*** Data to process ***

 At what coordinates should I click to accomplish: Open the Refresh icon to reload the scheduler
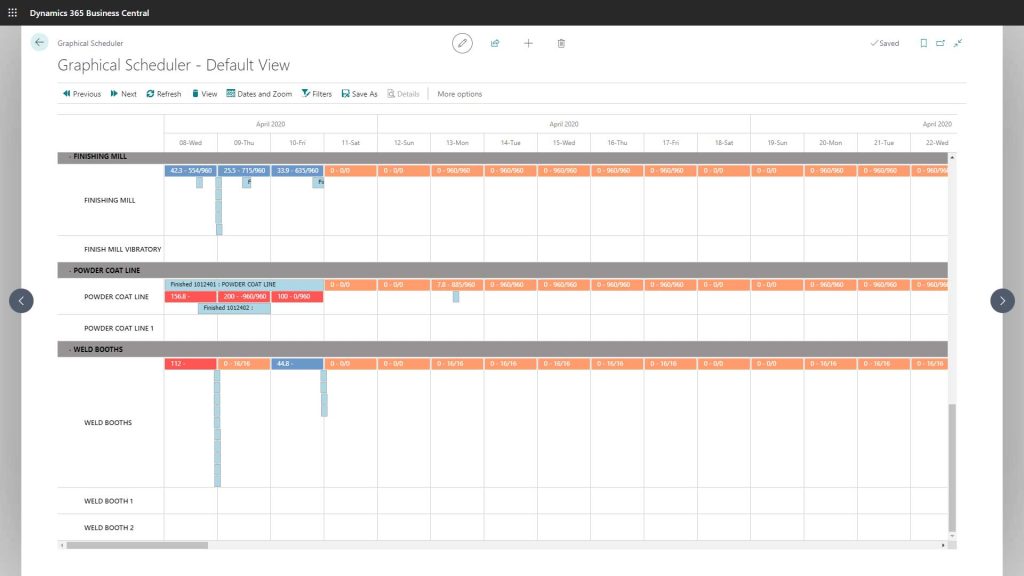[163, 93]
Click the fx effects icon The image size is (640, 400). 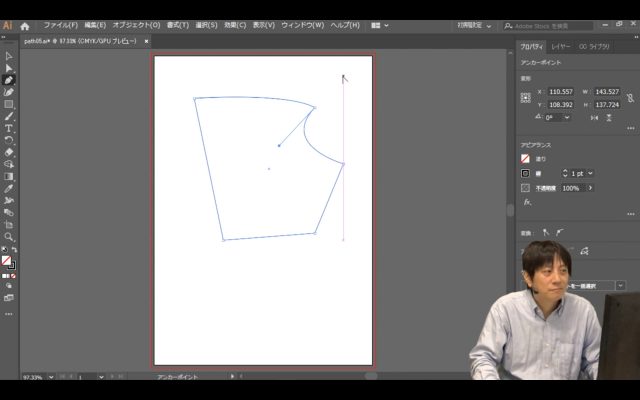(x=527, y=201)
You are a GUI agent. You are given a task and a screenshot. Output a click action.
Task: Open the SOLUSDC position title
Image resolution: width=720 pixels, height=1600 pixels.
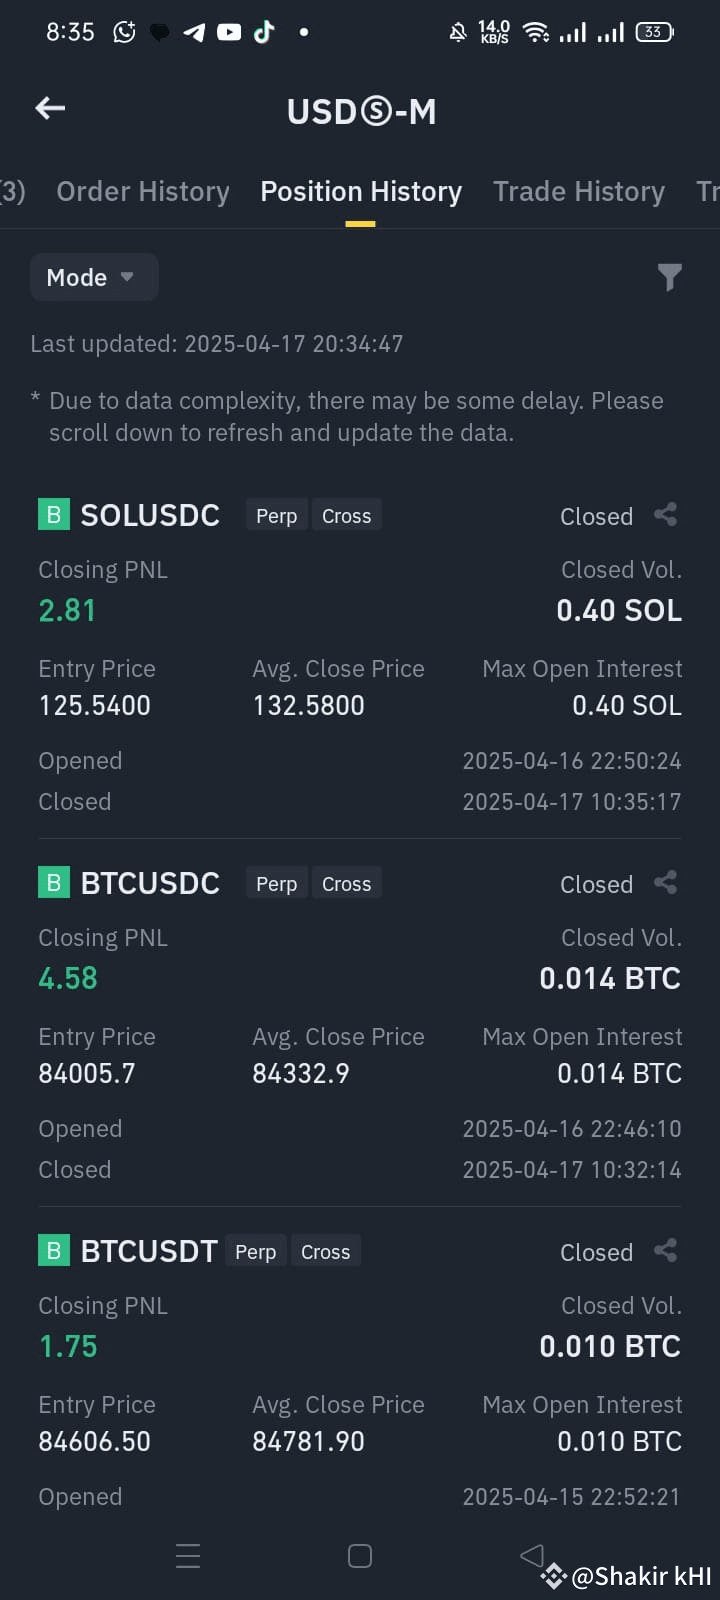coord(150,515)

*** End of Data to process ***

Work order.
Every line from the one that holds "You are a GUI" to the last line of the records above goes into the answer, exactly as written; nothing else does, and no picture does either.

Worked solution.
You are a GUI agent. You are given a task and a screenshot. Output a click action.
Task: Open the SOLUSDC position title
Image resolution: width=720 pixels, height=1600 pixels.
coord(150,515)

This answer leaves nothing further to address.